◆ **Work to complete**
Copy out the portion of the article on Helle Wijk's grant that starts at the words "Helle Wijk’s research" and ends after the words "posed by dementia.".

(Exercise passage begins)

AWARD. Helle Wijk, Associate Professor at the Sahlgrenska Academy Institute of Health and Care Sciences, has been awarded the 2017 Silviahemmet Grant for Research and Education. She is being recognized for her important work in improving the healthcare facility environments of people with dementia.
Helle Wijk’s research has increased awareness about the importance of using clear, easy-to-understand design in the living environments of people with dementia. Her research has shown that people with dementia retain their ability to perceive colors and contrasts, and that using these features in the design of their living environments can help reinforce memory and increase the ability to orient oneself, in spite of the limitations posed by dementia.
“Being awarded this grant is a valuable acknowledgment of our research into the important role that healthcare facility environmental design plays in patients’ and residents’ health, performance, and well-being, as well as how it contributes to the working environment of health care personnel,” says Helle Wijk.
Emphasizing and Downplaying
Wijk’s research team has studied issues such as ease of orientation, coding, and environmental cues, and Wijk herself has written numerous text books and chapters on the importance of healthcare facility environments. Over the years, Helle Wijk has advised in the planning of many healthcare and assisted living facilities for elderly individuals and people with dementia, all across the country.

(Exercise passage ends)
(Provided data begins)

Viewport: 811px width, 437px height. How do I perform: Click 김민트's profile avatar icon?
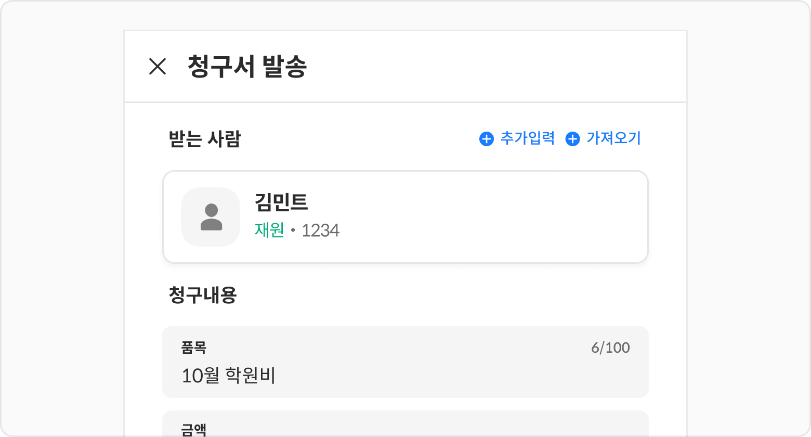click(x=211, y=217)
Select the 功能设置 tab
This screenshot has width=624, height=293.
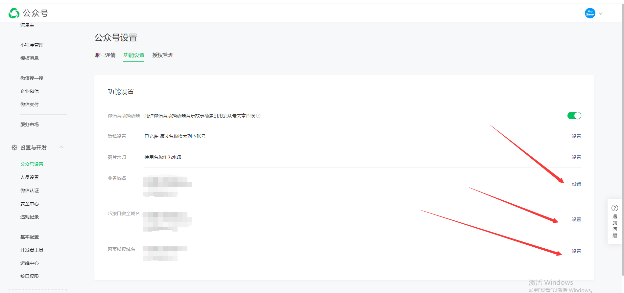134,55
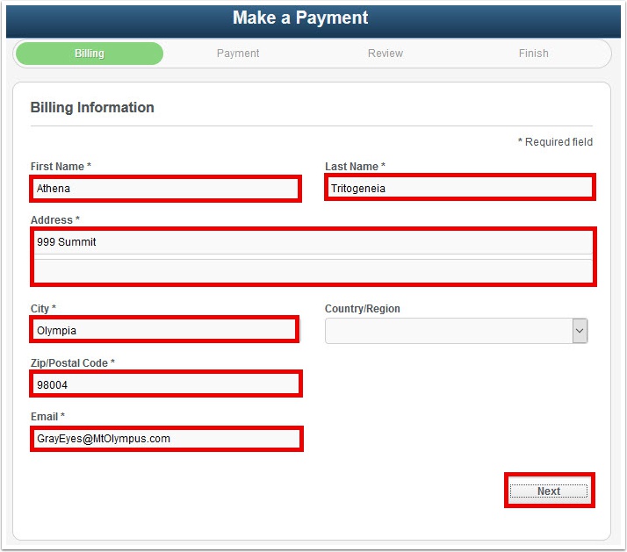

(Provided data ends)

◆ **Exercise result**
Helle Wijk’s research has increased awareness about the importance of using clear, easy-to-understand design in the living environments of people with dementia. Her research has shown that people with dementia retain their ability to perceive colors and contrasts, and that using these features in the design of their living environments can help reinforce memory and increase the ability to orient oneself, in spite of the limitations posed by dementia.